Instructions to follow:
Print the line where "Given: Downvote the comment with 96 points" occurs and every line that follows it in the data below, ending with the last line, precisely as written.

Input data:

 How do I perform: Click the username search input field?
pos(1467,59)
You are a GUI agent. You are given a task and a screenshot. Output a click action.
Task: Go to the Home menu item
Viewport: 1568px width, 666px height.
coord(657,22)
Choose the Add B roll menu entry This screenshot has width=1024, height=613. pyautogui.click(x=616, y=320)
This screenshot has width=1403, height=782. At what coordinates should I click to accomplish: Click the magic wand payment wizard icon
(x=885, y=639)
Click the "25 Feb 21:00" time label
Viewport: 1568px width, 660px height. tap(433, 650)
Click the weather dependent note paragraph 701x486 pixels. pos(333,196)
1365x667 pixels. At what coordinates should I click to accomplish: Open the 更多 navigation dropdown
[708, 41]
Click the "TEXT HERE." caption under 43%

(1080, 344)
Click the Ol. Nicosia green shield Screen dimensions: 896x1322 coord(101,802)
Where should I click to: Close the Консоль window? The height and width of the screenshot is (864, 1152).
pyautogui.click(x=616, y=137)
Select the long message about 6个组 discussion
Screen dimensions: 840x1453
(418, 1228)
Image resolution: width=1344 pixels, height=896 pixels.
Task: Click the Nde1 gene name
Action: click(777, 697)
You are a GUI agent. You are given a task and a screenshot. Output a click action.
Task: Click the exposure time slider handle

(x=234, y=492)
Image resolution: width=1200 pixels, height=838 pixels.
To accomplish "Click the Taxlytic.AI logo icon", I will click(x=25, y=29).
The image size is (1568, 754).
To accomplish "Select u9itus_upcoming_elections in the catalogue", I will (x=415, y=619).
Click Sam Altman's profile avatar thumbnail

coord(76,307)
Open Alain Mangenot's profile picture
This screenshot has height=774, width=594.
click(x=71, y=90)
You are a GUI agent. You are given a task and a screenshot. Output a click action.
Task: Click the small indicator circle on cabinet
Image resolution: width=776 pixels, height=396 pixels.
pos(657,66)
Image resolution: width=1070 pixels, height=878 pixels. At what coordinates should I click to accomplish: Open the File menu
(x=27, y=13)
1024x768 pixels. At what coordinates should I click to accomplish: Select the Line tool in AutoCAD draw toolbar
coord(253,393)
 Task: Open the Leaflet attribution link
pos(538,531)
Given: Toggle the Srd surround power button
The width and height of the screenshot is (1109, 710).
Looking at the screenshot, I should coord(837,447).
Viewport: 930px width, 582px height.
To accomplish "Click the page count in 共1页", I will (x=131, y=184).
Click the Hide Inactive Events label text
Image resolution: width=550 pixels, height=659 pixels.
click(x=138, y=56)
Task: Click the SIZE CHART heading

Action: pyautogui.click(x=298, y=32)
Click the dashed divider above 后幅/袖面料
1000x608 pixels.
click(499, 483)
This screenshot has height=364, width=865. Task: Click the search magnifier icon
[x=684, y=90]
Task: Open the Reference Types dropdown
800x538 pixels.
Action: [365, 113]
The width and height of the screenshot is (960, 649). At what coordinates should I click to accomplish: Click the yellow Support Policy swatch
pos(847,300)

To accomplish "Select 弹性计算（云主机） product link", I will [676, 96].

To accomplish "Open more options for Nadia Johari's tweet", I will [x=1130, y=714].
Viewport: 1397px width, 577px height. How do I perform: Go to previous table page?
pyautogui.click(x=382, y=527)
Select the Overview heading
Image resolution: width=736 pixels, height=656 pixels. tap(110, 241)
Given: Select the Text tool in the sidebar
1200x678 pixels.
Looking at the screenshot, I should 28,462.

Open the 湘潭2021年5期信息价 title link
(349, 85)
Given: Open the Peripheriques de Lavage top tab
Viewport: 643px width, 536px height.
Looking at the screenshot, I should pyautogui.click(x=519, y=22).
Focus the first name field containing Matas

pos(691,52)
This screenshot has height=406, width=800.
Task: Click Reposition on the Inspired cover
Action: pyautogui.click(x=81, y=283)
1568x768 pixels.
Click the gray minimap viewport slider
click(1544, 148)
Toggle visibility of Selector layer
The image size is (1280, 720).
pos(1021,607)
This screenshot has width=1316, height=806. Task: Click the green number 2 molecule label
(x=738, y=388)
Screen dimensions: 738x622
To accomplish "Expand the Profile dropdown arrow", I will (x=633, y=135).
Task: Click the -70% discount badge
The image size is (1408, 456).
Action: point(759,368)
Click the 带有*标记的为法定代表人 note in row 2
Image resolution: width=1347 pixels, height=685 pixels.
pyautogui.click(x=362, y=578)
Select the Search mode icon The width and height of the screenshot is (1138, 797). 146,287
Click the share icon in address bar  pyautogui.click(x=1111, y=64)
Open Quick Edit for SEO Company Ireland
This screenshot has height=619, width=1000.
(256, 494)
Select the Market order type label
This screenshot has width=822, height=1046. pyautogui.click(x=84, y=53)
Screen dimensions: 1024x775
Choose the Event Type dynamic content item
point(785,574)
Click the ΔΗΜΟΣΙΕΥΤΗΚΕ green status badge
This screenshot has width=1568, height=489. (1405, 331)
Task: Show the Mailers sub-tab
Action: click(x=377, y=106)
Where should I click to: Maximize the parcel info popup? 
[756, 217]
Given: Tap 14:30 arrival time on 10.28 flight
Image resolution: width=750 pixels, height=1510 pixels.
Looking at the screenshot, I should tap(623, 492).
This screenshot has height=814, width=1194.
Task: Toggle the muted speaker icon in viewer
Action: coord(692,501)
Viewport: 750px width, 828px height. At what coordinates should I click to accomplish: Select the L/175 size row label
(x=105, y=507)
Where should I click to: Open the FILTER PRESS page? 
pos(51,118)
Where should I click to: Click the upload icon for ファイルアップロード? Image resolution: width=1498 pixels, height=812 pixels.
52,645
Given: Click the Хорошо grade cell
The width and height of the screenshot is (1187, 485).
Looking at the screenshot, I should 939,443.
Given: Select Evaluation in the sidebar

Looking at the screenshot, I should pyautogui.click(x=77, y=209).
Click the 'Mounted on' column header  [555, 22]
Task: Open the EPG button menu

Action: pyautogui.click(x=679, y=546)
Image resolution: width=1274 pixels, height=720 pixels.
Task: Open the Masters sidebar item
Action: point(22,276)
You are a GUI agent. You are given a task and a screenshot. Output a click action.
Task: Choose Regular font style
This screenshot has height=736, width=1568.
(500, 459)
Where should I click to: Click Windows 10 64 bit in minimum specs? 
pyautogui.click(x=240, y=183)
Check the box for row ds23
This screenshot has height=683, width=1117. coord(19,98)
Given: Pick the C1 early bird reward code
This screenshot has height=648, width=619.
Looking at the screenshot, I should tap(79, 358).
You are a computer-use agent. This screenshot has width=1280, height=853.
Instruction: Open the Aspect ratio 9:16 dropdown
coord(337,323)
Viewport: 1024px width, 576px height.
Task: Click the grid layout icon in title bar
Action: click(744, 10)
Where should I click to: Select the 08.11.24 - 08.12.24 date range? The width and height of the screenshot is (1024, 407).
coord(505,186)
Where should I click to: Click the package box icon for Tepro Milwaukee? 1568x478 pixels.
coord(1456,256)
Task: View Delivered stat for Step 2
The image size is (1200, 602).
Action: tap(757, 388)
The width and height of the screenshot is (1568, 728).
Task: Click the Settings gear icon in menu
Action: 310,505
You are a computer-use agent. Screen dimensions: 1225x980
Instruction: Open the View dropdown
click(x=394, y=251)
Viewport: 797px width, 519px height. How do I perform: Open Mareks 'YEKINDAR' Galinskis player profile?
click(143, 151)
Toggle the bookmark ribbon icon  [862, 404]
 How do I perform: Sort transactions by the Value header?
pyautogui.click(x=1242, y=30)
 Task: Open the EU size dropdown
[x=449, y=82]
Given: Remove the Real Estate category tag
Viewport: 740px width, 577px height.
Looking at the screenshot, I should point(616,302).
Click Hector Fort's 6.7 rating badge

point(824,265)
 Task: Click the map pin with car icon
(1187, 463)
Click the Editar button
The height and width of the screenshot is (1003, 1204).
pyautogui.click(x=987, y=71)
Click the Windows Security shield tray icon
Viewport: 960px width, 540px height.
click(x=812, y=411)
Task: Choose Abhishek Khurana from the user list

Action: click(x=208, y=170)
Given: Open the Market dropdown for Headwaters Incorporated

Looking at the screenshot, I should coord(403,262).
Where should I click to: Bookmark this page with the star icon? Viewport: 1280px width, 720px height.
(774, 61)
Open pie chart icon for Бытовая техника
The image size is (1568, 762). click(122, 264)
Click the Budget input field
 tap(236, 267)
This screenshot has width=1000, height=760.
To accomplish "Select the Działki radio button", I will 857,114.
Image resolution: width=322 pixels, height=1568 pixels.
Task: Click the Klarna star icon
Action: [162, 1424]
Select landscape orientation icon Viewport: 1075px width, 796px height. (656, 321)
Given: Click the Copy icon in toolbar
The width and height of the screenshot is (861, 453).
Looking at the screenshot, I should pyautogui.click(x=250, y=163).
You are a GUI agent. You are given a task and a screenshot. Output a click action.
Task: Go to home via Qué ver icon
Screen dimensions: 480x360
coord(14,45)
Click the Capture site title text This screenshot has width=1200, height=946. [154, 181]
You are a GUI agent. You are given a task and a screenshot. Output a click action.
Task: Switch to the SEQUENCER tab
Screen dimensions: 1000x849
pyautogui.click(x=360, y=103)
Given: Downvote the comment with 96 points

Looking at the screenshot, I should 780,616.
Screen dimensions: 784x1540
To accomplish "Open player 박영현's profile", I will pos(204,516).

Exercise solution:
Given: Downvote the comment with 96 points

Looking at the screenshot, I should 780,616.
Screen dimensions: 784x1540
To accomplish "Open player 박영현's profile", I will pos(204,516).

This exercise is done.